Two Sides of the Same Coin


The context of Mark Steyn’s trial by the British Columbia Human Rights Commission prompts The Belmont Club to ponder the standards by which we judge good and evil. In Nor iron bars a cage, he asks,

Is there a fundamental definition of evil? Are there things which objectively possess this property independent of the perception of man?

He then draws upon C.S Lewis, who as an atheist struggled with this dilemma:

My argument against God was that the universe seemed so cruel and unjust. But how had I got this idea of just and unjust? A man does not call a line crooked unless he has some idea of a straight line. … Of course I could have given up my idea of justice by saying it was nothing but a private idea of my own. But if I did that, then my argument against God collapsed too — for the argument depended on saying that the world was really unjust, not simply that it did not happen to please my fancies. Thus in the very act of trying to prove that God did not exist — in other words, that the whole of reality was senseless — I found I was forced to assume that one part of reality — namely my idea of justice — was full of sense. Consequently atheism turns out to be too simple. If the whole universe has no meaning, we should never have found out that it has no meaning: just as, if there were no light in the universe and therefore no creatures with eyes, we should never know it was dark.
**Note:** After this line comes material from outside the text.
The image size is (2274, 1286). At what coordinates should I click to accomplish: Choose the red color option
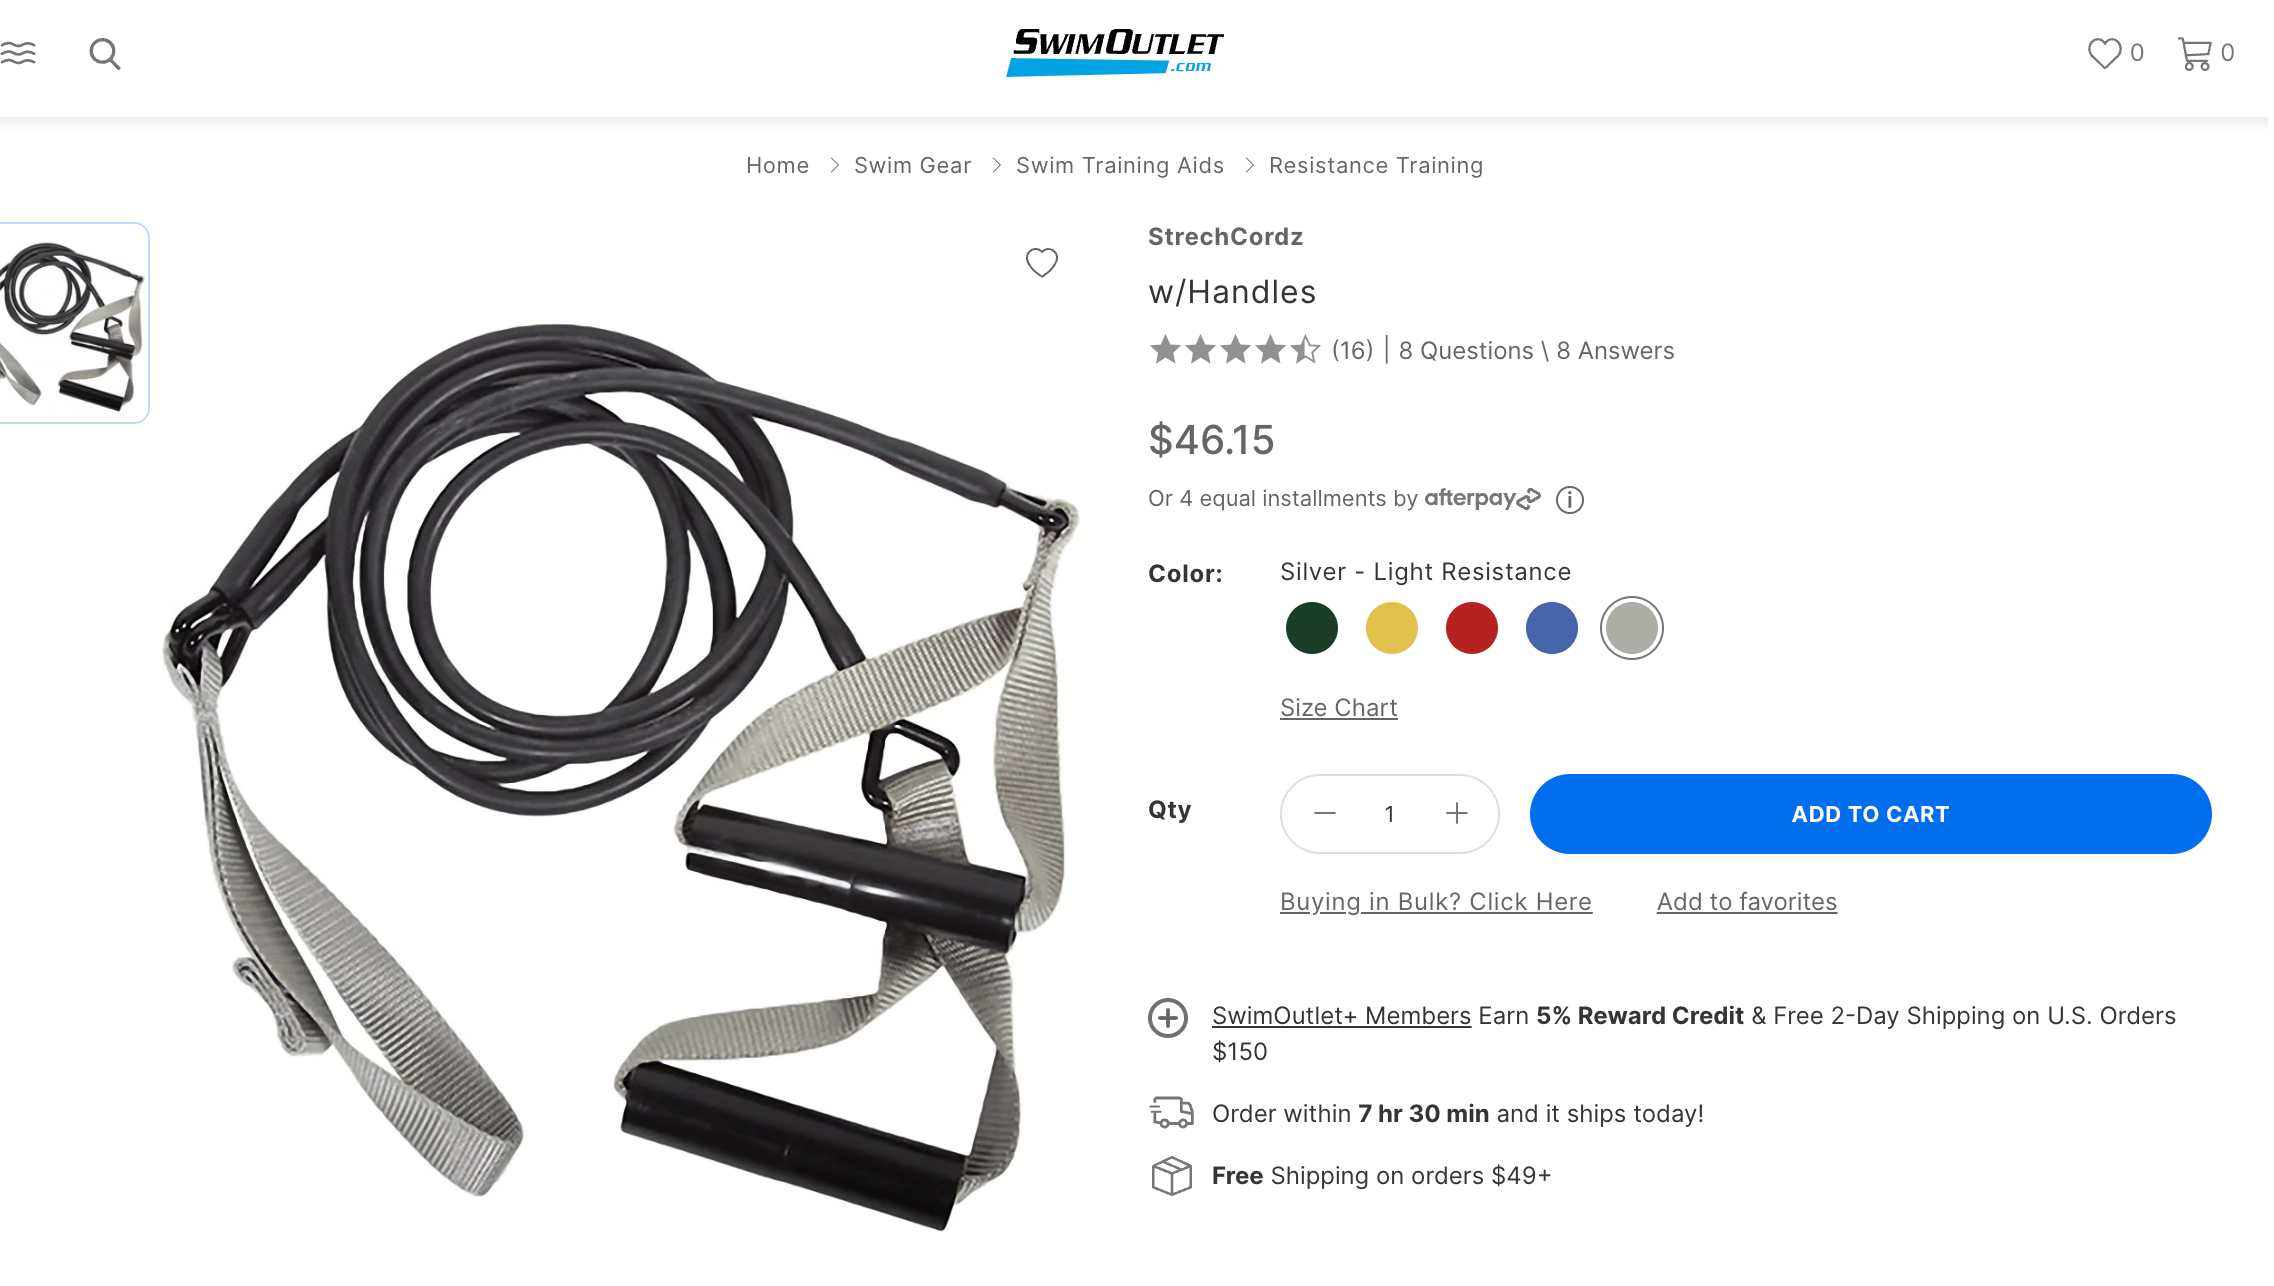pyautogui.click(x=1472, y=628)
Dark would be a word without meaning.

C.S. Lewis found the soft underbelly of atheism, its irreconcilable logical flaw: it judges belief in God to be foolish, even evil, and life thereby accidental and meaningless — but does so by referencing a transcendent standard outside of itself against which good and evil, or meaning and meaninglessness, are measured. It judges transcendence to be non-existent by appealing to — transcendence.

Lewis’ logic is then brilliantly applied to our current multicultural “human rights” jihad, by zeroing in on the heart of human freedom, choice:

The inescapability of having to choose a standard or axioms — even provisionally — is the fracture line at the base of moral relativism and multiculturalism. … [If] it is true that no one can judge “who’s right or wrong” then who can judge the truth of that assertion itself?
 
It is this illusory attempt to escape from the need to believe in something — even provisionally — that explains why all attempts to enforce an equivalency among all ideas and cultures inevitably creates a fascistic kind of monoculture itself. Belief, denied the front entrance as principle, often smuggles itself in via the back door as fascism ….
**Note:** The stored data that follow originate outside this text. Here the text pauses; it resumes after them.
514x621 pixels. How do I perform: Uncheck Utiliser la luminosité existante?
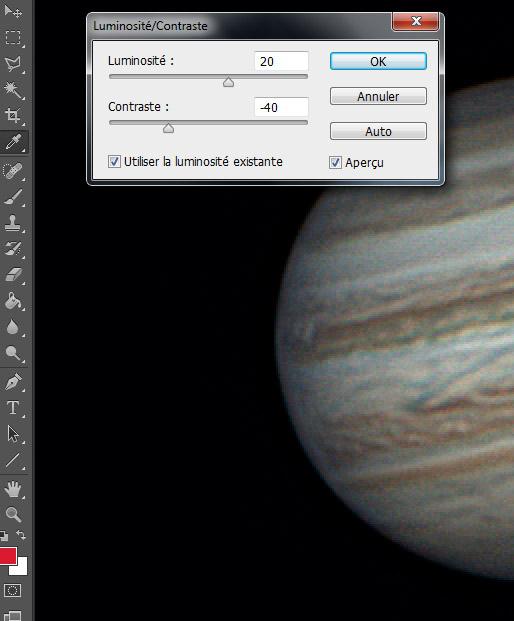(x=114, y=162)
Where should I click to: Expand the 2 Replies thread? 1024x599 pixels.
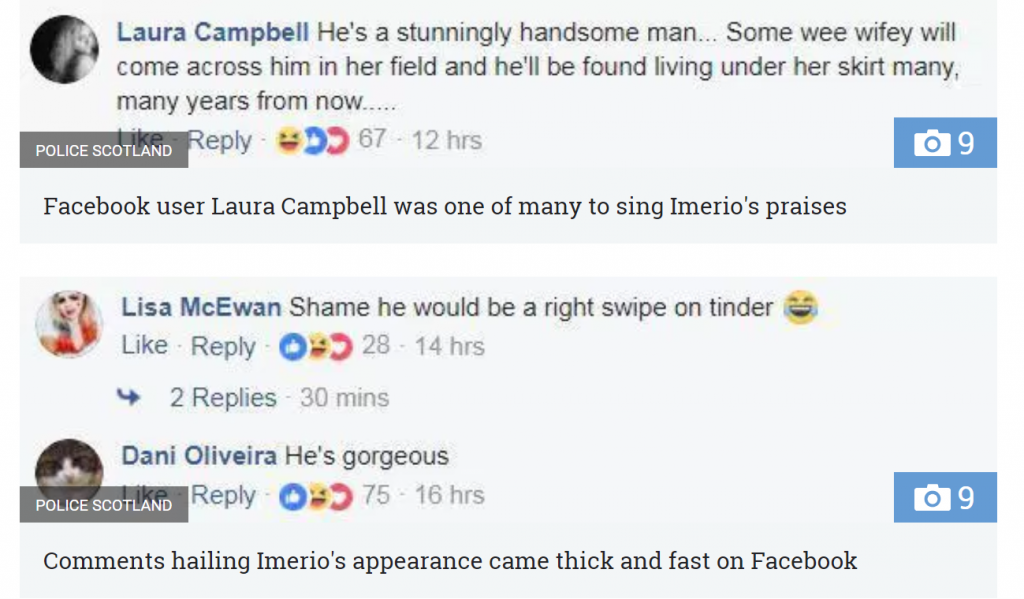(x=222, y=398)
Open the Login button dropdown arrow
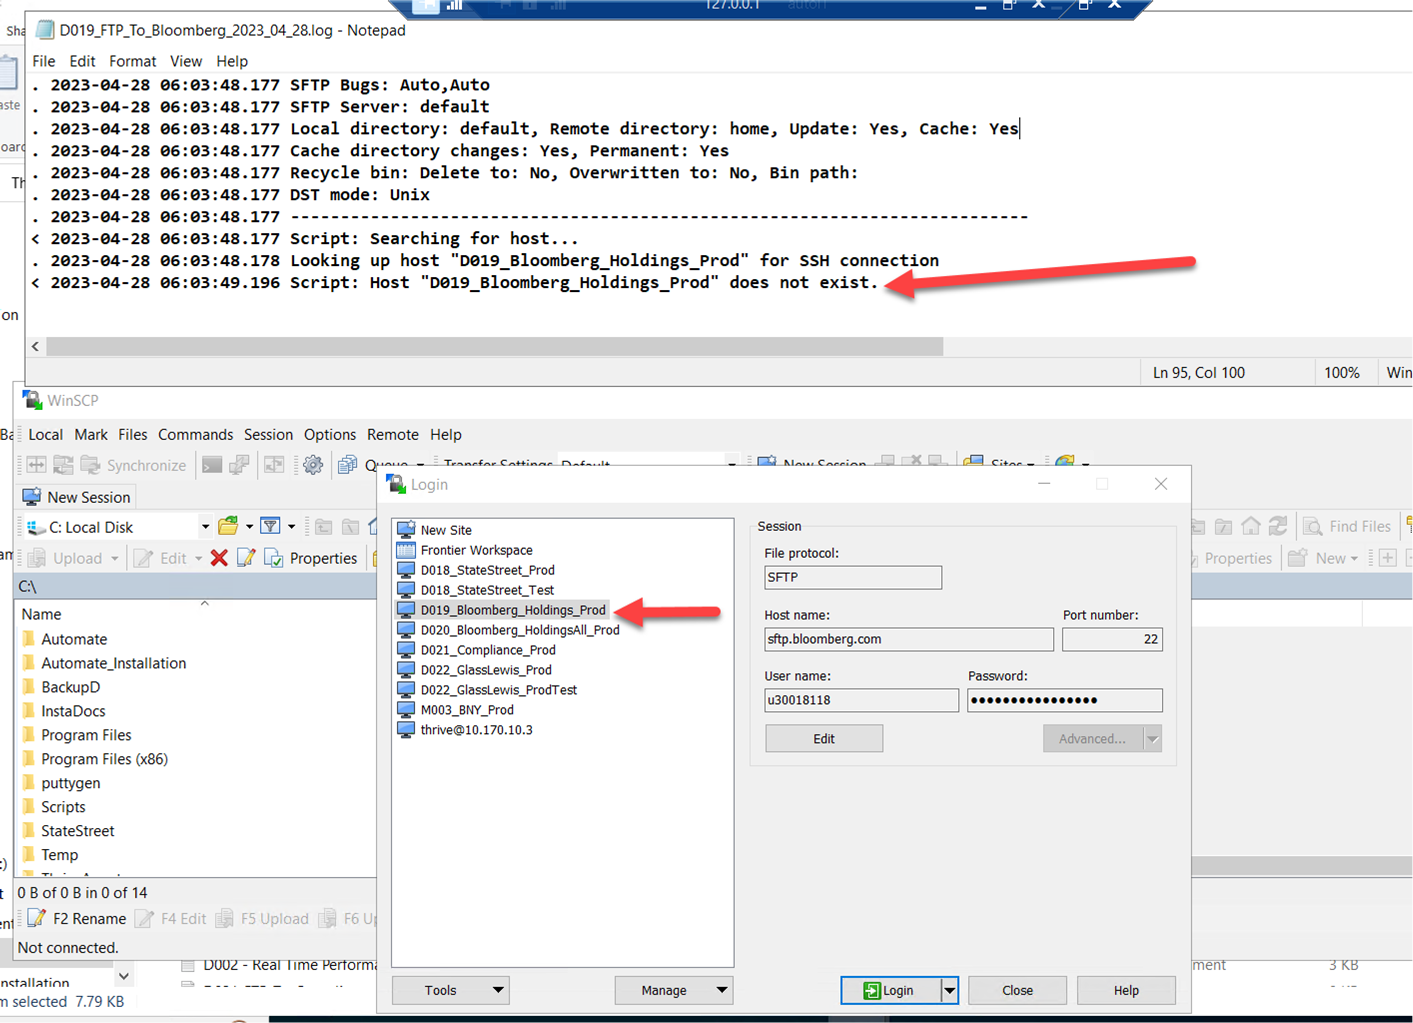The width and height of the screenshot is (1413, 1023). click(x=949, y=990)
The brotherhood of atheism and multiculturalism are often portrayed as the route to true human freedom, bringing the promise of deliverance from superstition and judgmentalism, thus leading to the fulfillment of true human potential. But the harsh reality is that they are two sides of the same coin, both leading down the path to totalitarianism and fascism. There are no absolutes — except the absolute hatred of those who believe in them. All things are tolerated — except those judged “intolerant” for believing and acting on moral absolutes. We see this trend everywhere, from the exclusion of religion from the public square, to the PC speech codes and suppression of “hate speech” (i.e., conservative or religious thought and opinion) on college campuses, to the Kafka-esque absurdity of the British Columbia Human Rights Commission’s show trials, protecting human rights by suppressing them.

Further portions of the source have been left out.